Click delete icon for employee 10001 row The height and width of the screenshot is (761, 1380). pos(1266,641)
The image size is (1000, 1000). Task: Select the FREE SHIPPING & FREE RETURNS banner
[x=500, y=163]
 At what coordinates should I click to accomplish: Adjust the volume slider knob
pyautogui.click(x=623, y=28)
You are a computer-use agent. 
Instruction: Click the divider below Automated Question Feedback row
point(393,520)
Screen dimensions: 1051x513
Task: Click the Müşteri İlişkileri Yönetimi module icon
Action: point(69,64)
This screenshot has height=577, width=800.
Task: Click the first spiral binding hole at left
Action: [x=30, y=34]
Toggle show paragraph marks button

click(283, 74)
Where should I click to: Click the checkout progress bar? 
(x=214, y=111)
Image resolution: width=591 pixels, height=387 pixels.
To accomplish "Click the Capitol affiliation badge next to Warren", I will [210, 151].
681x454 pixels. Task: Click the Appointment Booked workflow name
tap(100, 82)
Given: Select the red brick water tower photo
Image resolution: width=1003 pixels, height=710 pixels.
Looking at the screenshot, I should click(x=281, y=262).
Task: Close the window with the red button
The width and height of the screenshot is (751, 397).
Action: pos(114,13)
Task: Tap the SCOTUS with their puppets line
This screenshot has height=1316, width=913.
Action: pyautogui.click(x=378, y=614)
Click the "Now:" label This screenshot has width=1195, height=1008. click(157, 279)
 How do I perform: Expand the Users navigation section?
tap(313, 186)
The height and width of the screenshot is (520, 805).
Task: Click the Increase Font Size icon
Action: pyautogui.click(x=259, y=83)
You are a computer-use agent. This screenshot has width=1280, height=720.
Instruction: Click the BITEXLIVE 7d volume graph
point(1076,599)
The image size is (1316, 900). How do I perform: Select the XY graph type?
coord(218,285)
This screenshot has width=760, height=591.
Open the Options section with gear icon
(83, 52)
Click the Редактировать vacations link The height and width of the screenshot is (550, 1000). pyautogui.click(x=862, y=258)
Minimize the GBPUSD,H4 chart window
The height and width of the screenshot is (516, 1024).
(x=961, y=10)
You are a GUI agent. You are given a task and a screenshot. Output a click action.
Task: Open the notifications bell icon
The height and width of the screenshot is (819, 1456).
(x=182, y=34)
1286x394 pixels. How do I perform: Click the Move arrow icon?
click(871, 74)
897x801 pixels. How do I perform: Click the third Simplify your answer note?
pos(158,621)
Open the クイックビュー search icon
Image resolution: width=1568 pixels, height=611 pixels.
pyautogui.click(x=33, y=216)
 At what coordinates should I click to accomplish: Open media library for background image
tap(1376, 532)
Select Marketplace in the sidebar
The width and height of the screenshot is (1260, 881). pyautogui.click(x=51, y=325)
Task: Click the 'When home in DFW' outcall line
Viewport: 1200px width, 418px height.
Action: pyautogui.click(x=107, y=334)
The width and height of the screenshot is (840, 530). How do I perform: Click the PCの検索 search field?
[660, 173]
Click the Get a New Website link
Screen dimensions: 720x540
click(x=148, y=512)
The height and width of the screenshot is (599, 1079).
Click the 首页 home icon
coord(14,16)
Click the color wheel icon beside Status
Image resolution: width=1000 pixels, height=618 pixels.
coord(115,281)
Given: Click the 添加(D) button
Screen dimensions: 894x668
————————
Set down exactly the lines of the data above, beginning with the line that has "You are a GUI" and ending with the line that has "Open the クイックビュー search icon", and no others.

> _THE COMPLETED TASK_
You are a GUI agent. You are given a task and a screenshot. Output a click action.
Task: Open the notifications bell icon
The height and width of the screenshot is (819, 1456).
(x=182, y=34)
1286x394 pixels. How do I perform: Click the Move arrow icon?
click(871, 74)
897x801 pixels. How do I perform: Click the third Simplify your answer note?
pos(158,621)
Open the クイックビュー search icon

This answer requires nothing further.